● SET PROBLEM: Convert each line of the items into a string in a JSON list, one string per line and omitting blank lines.

— BEGIN MATERIAL FOR THE TASK —

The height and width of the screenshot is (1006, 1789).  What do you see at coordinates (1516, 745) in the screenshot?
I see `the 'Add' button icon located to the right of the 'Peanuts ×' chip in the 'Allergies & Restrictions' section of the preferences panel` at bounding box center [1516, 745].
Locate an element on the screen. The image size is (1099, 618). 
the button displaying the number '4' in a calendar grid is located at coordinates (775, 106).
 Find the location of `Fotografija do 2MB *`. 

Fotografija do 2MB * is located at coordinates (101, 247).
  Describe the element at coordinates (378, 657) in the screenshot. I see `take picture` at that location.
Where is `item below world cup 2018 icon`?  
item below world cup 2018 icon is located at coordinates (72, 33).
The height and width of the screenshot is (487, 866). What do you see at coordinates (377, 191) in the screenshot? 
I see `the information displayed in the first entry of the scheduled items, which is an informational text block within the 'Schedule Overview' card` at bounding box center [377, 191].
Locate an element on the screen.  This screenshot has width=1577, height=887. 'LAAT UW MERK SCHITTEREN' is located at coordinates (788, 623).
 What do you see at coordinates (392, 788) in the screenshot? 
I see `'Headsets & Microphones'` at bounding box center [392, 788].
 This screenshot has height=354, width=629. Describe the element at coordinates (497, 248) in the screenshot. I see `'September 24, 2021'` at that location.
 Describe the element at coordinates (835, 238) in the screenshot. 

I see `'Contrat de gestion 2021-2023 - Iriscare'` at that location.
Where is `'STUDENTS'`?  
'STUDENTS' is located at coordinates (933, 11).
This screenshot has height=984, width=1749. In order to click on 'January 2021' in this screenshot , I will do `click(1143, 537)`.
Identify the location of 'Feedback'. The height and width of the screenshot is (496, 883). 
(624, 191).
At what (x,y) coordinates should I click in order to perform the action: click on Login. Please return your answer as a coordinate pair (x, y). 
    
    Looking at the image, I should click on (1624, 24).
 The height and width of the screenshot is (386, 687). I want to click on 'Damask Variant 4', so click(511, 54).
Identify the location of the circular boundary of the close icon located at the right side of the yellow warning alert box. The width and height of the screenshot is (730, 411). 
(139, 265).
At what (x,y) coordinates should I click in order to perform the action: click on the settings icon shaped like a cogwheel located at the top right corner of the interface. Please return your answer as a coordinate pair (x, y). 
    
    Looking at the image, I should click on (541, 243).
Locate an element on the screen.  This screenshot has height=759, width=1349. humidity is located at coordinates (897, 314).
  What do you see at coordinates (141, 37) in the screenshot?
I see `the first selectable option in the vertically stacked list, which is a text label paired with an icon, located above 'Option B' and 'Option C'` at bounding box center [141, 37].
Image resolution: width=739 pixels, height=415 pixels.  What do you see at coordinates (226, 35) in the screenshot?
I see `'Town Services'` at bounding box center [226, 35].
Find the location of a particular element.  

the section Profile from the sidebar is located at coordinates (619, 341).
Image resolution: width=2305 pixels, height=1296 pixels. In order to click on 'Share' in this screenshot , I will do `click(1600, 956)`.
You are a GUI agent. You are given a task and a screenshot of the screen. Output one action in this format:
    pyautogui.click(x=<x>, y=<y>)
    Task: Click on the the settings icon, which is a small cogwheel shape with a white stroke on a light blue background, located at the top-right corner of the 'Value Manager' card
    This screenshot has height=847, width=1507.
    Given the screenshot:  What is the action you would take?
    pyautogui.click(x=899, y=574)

— END MATERIAL FOR THE TASK —

● OUTPUT:
[
  "The height and width of the screenshot is (1006, 1789).  What do you see at coordinates (1516, 745) in the screenshot?",
  "I see `the 'Add' button icon located to the right of the 'Peanuts ×' chip in the 'Allergies & Restrictions' section of the preferences panel` at bounding box center [1516, 745].",
  "Locate an element on the screen. The image size is (1099, 618). ",
  "the button displaying the number '4' in a calendar grid is located at coordinates (775, 106).",
  " Find the location of `Fotografija do 2MB *`. ",
  "Fotografija do 2MB * is located at coordinates (101, 247).",
  "  Describe the element at coordinates (378, 657) in the screenshot. I see `take picture` at that location.",
  "Where is `item below world cup 2018 icon`?  ",
  "item below world cup 2018 icon is located at coordinates (72, 33).",
  "The height and width of the screenshot is (487, 866). What do you see at coordinates (377, 191) in the screenshot? ",
  "I see `the information displayed in the first entry of the scheduled items, which is an informational text block within the 'Schedule Overview' card` at bounding box center [377, 191].",
  "Locate an element on the screen.  This screenshot has width=1577, height=887. 'LAAT UW MERK SCHITTEREN' is located at coordinates (788, 623).",
  " What do you see at coordinates (392, 788) in the screenshot? ",
  "I see `'Headsets & Microphones'` at bounding box center [392, 788].",
  " This screenshot has height=354, width=629. Describe the element at coordinates (497, 248) in the screenshot. I see `'September 24, 2021'` at that location.",
  " Describe the element at coordinates (835, 238) in the screenshot. ",
  "I see `'Contrat de gestion 2021-2023 - Iriscare'` at that location.",
  "Where is `'STUDENTS'`?  ",
  "'STUDENTS' is located at coordinates (933, 11).",
  "This screenshot has height=984, width=1749. In order to click on 'January 2021' in this screenshot , I will do `click(1143, 537)`.",
  "Identify the location of 'Feedback'. The height and width of the screenshot is (496, 883). ",
  "(624, 191).",
  "At what (x,y) coordinates should I click in order to perform the action: click on Login. Please return your answer as a coordinate pair (x, y). ",
  "    Looking at the image, I should click on (1624, 24).",
  " The height and width of the screenshot is (386, 687). I want to click on 'Damask Variant 4', so click(511, 54).",
  "Identify the location of the circular boundary of the close icon located at the right side of the yellow warning alert box. The width and height of the screenshot is (730, 411). ",
  "(139, 265).",
  "At what (x,y) coordinates should I click in order to perform the action: click on the settings icon shaped like a cogwheel located at the top right corner of the interface. Please return your answer as a coordinate pair (x, y). ",
  "    Looking at the image, I should click on (541, 243).",
  "Locate an element on the screen.  This screenshot has height=759, width=1349. humidity is located at coordinates (897, 314).",
  "  What do you see at coordinates (141, 37) in the screenshot?",
  "I see `the first selectable option in the vertically stacked list, which is a text label paired with an icon, located above 'Option B' and 'Option C'` at bounding box center [141, 37].",
  "Image resolution: width=739 pixels, height=415 pixels.  What do you see at coordinates (226, 35) in the screenshot?",
  "I see `'Town Services'` at bounding box center [226, 35].",
  "Find the location of a particular element.  ",
  "the section Profile from the sidebar is located at coordinates (619, 341).",
  "Image resolution: width=2305 pixels, height=1296 pixels. In order to click on 'Share' in this screenshot , I will do `click(1600, 956)`.",
  "You are a GUI agent. You are given a task and a screenshot of the screen. Output one action in this format:",
  "    pyautogui.click(x=<x>, y=<y>)",
  "    Task: Click on the the settings icon, which is a small cogwheel shape with a white stroke on a light blue background, located at the top-right corner of the 'Value Manager' card",
  "    This screenshot has height=847, width=1507.",
  "    Given the screenshot:  What is the action you would take?",
  "    pyautogui.click(x=899, y=574)"
]